▶ **AIM OF THE EXERCISE**:
Please rewrite the part of the court opinion below that opens with the words containing "Jack WILDER et" and closes with "Tex., for defendants.", changing "Boston, Mass." to "Boston, Massachusetts".

▶ **PASSAGE GIVEN**:
Case ID: f-supp_223/html/0703-01.html
Source: Caselaw Access Project
Author: {"author": "GIGNOUX, District Judge.", "license": "Public Domain", "url": "https://static.case.law/"}
Date Created: 2024-08-24T03:29:51.129683

Jack WILDER et al., Plaintiffs, v. Lloyd D. BRACE et al., Defendants.
    Civ. No. 7-177.
    United States District Court D. Maine, S. D.
    Oct. 30, 1963.
    
      Leonard M. Nelson, Portland, Me., Martin Horwitz, Jonathan Lubell, New York City, for plaintiffs.
    Fred C. Scribner, Jr., Donald W. Perkins, Portland, Me., Joseph P. Rooney, Ansel B. Chaplin, Boston, Mass., Charles P. Barnes, II, Portland, Me., Robert W. Meserve, Boston, Mass., William L. Kerr, Midland, Tex., for defendants.
   GIGNOUX, District Judge.

This matter is before the Court upon plaintiffs’ motion for partial summary judgment, Fed.R.Civ.P. 56(a), and defendants’ motions to dismiss the action for failure of the complaint to state a claim upon which relief can be granted, Fed.R.Civ.P. 12(b) (6). Defendants’ motions to dismiss have been treated as motions for summary judgment, inasmuch as by affidavits and counteraffidavits the parties have presented matters outside the complaint which have not been excluded by the Court, Fed.R.Civ.P. 12 (b).

There is no dispute concerning the material facts, as disclosed by the pleadings and affidavits on file.

United States Smelting Mining and Refining Company is a Maine corporation owned by approximately 9,000 preferred and common stockholders. The Company owns assets in several states and in Canada, and its stock is listed on two national stock exchanges. Recently there has been an active and bitter proxy fight between two factions of stockholders for control of the affairs of the Company. This corporate warfare came to its most recent climax at the regular annual meeting of the stockholders convened on May 15, 1963.

On May 15, 1963, and at all other times pertinent to these proceedings, Article III of the By-laws of the Company provided for a Board of Directors of sixteen members composed of four classes of four directors each, one class to be elected each year to serve for a term of four years. And Article IV of the Bylaws provided that in case of a vacancy on the Board of Directors, the directors remaining in office might elect a director to hold office for the unexpired portion of the term of such vacant directorship. Pursuant to Article IV, four of the directors serving on May 15,1963 had been elected by other directors: defendant Metcalfe in September, 1960 to fill a vacancy in the class of 1964; defendant Brace in March, 1962 to fill another vacancy in the same class; and defendants Lewis and Kaveler in December, 1962 to fill vacancies in the class of 1966.

▶ **DATA**:
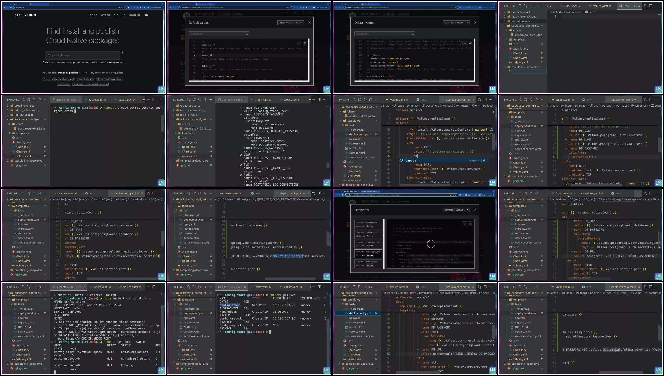Select the .env gear file above .helmignore, top-right panel
The width and height of the screenshot is (664, 376).
516,44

▶ **EXERCISE RESULT**:
Jack WILDER et al., Plaintiffs, v. Lloyd D. BRACE et al., Defendants.
    Civ. No. 7-177.
    United States District Court D. Maine, S. D.
    Oct. 30, 1963.
    
      Leonard M. Nelson, Portland, Me., Martin Horwitz, Jonathan Lubell, New York City, for plaintiffs.
    Fred C. Scribner, Jr., Donald W. Perkins, Portland, Me., Joseph P. Rooney, Ansel B. Chaplin, Boston, Massachusetts, Charles P. Barnes, II, Portland, Me., Robert W. Meserve, Boston, Massachusetts, William L. Kerr, Midland, Tex., for defendants.